ABOUT THIS EXERCISE | From the listing, collect all lines containing the word "Terms".

PROVIDED RECORDS |
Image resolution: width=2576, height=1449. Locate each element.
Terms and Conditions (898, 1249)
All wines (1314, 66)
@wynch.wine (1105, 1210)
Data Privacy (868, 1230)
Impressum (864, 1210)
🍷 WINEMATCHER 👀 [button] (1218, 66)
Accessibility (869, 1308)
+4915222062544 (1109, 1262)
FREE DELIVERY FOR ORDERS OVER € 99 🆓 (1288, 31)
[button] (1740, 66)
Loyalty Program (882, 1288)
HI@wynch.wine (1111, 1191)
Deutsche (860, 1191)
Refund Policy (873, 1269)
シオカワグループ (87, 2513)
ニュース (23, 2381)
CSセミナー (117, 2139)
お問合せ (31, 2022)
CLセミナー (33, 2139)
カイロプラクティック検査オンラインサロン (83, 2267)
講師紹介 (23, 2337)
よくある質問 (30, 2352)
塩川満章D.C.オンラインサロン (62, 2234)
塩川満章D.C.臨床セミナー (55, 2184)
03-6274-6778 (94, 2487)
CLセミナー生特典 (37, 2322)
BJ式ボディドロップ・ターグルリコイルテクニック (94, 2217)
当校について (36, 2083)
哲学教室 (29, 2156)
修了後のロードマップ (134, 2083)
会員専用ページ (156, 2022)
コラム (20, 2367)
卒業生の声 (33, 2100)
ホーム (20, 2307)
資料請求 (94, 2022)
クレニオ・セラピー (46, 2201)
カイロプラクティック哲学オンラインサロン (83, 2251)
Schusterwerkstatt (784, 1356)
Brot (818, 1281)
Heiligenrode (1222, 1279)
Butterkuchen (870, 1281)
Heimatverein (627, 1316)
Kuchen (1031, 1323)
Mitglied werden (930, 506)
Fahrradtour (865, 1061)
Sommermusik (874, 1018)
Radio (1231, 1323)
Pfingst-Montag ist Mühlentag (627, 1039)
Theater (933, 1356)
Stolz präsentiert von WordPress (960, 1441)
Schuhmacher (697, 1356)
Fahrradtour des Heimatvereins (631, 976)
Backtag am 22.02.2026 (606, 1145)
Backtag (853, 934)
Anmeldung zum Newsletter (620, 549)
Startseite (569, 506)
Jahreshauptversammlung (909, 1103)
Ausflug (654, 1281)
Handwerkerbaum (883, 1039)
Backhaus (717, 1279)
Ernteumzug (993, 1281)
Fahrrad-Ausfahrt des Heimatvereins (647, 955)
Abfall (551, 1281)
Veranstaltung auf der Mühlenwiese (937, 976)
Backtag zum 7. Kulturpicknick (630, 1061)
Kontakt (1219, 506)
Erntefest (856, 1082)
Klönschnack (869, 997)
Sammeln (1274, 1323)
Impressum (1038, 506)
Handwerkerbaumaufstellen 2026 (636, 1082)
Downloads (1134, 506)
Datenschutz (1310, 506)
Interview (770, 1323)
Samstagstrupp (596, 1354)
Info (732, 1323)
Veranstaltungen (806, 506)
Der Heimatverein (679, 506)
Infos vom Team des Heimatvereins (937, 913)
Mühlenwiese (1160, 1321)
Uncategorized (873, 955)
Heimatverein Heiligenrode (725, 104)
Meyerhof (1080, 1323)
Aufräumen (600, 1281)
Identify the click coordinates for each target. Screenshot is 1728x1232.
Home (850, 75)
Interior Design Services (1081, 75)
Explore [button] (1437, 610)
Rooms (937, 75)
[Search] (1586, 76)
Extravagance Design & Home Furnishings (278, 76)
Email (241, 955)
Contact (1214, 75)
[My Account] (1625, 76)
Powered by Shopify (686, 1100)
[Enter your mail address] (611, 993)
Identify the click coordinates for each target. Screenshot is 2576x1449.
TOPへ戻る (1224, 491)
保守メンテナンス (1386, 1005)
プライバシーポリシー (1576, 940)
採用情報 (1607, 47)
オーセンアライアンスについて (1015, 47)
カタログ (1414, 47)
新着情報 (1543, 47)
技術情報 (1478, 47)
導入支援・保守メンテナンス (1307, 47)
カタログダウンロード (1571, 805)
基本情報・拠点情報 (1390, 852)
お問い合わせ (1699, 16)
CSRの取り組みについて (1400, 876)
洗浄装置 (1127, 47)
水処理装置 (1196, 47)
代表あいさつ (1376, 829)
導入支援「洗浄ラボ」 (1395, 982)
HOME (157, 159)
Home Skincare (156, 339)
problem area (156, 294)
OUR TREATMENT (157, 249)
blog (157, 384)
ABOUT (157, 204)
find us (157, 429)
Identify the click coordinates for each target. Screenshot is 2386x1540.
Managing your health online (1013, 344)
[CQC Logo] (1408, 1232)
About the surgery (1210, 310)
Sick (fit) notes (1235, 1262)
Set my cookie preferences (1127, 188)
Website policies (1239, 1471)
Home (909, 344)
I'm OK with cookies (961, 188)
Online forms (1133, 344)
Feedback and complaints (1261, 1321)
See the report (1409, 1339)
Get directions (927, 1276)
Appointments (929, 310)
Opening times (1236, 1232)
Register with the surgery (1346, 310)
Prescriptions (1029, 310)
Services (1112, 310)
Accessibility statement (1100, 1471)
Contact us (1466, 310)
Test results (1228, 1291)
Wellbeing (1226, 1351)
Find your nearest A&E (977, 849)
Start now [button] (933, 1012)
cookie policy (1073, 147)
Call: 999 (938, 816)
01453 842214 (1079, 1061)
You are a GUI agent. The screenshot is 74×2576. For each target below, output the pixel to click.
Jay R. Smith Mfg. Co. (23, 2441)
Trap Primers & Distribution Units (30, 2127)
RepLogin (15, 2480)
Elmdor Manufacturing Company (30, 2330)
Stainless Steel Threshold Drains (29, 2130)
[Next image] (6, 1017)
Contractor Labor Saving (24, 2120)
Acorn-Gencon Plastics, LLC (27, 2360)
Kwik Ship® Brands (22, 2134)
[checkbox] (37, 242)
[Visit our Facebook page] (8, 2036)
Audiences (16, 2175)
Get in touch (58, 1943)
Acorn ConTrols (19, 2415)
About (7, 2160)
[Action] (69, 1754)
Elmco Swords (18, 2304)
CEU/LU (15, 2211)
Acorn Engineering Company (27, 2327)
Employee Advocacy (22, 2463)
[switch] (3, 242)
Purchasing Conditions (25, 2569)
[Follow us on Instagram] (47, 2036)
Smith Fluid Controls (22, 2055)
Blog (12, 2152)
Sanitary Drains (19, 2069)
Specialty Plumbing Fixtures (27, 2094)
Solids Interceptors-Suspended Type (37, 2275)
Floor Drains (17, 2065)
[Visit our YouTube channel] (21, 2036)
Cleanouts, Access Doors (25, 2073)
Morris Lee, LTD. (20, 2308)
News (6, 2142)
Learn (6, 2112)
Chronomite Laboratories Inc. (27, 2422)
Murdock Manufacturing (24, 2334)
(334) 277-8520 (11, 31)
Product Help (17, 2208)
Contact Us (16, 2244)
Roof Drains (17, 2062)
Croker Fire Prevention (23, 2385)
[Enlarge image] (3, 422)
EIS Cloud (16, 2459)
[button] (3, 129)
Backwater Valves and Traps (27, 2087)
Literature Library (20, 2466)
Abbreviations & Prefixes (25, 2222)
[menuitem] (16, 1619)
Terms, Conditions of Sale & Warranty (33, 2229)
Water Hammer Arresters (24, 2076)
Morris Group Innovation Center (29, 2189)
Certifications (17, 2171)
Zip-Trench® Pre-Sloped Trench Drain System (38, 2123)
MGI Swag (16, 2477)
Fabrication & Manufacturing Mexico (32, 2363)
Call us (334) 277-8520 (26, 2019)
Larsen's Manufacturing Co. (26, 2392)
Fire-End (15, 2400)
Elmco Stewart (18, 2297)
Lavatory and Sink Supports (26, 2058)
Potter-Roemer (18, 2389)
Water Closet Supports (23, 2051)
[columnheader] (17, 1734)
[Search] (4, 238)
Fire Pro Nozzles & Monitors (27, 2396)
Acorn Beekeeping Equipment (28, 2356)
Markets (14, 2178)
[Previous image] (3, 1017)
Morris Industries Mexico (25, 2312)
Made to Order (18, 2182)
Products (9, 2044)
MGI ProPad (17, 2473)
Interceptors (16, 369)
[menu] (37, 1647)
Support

OUTPUT FOR THIS EXERCISE |
Terms and Conditions (898, 1249)
Terms, Conditions of Sale & Warranty (33, 2229)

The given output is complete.